Ces deux conditions ont été jugées « inacceptables », selon le CIRC, et « la décision de se retirer du projet a été communiquée à l’Anses le 2 octobre » . Trois jours plus tard, raconte-t-on à l’agence onusienne, l’Anses faisait machine arrière et se disait finalement prête à financer l’étude aux conditions du CIRC, sans implication des industriels et sans partage du protocole de recherche.

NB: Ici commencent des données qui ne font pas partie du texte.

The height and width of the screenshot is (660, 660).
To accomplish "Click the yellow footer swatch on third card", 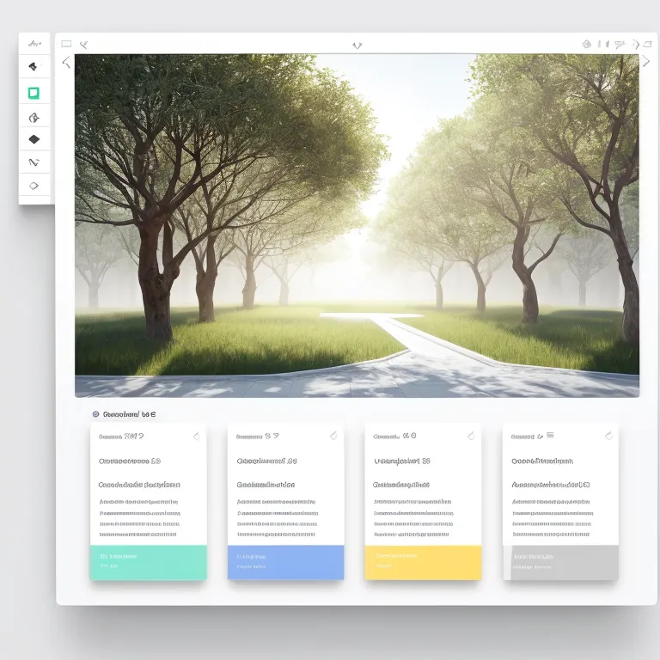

Trop tard.
« Une évaluation du glyphosate ayant déjà eu lieu et restant valide à ce jour, il nous a semblé préférable de ne pas prendre part à ce projet sur la génotoxicité en France », conclut-on au CIRC. En 2015, l’agence onusienne a en effet classé le glyphosate, pesticide le plus utilisé au monde, comme « cancérogène probable » pour l’homme, ouvrant une controverse majeure avec les agences réglementaires américaines et européennes, qui contestent cette classification.
Sollicitée, l’Anses n’est pas en mesure de répondre aux questions du Monde et renvoie à l’audition de son directeur général, Roger Genet, par les parlementaires de la mission d’information sur le suivi de la stratégie de sortie du glyphosate. « J’ai le regret de vous annoncer que le CIRC (…) nous a écrit début octobre pour nous indiquer qu’il renonçait » a déclaré M. Genet au cours de son audition du 27 octobre
Ainsi, aucune des études sur le glyphosate pilotées par l’Anses ne verra finalement le jour avant la réévaluation de l’herbicide controversé, en cours au niveau européen. Cette réévaluation doit s’achever en 2022 et déterminera la réhomologation du célèbre herbicide.